Last month, Lake Saint Louis resident Greg Jones urged the Board of Aldermen to proclaim June 21 as “Captain Matt Cooper Day” in Lake Saint Louis, and on  June 16 the board presented Cooper with that proclamation.

Mayor Ralph Sidebottom said the city is trying to give back to Cooper.

“I am a great supporter of the vets and anything the vets do, especially given all their service and given their broad and severe wounds, such as Captain Cooper obviously has suffered at the hands of doing a great job for this country,” Sidebottom said.

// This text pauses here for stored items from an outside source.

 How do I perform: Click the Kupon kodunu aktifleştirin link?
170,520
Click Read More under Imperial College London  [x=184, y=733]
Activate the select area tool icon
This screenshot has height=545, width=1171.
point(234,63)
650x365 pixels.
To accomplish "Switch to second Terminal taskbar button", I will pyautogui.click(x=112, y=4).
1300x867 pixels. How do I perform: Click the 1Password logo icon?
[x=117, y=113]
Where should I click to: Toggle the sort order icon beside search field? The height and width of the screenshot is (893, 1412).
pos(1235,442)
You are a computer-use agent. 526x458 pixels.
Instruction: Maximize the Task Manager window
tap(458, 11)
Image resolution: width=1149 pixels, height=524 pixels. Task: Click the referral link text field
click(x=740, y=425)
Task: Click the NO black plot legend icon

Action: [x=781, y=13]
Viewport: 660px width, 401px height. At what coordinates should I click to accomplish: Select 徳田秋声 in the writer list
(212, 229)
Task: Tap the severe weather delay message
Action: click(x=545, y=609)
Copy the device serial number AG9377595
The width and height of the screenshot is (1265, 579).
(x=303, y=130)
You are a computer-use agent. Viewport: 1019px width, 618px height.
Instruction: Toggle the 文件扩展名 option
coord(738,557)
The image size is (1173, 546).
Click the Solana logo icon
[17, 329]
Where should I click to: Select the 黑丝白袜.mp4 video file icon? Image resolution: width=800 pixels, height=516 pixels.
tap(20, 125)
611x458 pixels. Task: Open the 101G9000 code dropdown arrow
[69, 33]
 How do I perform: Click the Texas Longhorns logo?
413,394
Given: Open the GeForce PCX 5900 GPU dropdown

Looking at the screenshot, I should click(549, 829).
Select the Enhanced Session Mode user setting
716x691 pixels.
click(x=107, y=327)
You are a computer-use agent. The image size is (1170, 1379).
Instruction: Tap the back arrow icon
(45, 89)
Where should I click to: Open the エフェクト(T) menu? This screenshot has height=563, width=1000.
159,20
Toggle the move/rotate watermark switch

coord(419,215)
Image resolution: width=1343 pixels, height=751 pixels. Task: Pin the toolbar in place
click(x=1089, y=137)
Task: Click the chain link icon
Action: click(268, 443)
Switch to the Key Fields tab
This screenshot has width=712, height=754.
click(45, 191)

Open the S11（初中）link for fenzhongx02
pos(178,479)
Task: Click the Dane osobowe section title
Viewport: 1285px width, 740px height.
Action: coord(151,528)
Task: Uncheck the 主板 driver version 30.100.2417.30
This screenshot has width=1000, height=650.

The fact that Cooper accepted the proclamation and recognition in the name of all veterans impressed Lake Saint Louis Police Chief Mike Force.

“I think that says it all,” Force said. “He represents the best of this country and that’s something we need to remember on a daily basis – not just on a day and an event like this.”

Force said there were a number of organizations that came together to make the event happen, including The Light Bringer Foundation, Inc., the Cornholers of LSL and the Benevolent Society of Commodores. Key organizers of the event were Bob Taylor and Buddy Maupin of the Cornholers of LSL.

Over $2,700 was raised for Cooper as a result of the event. The money will help Cooper live independently in his own home.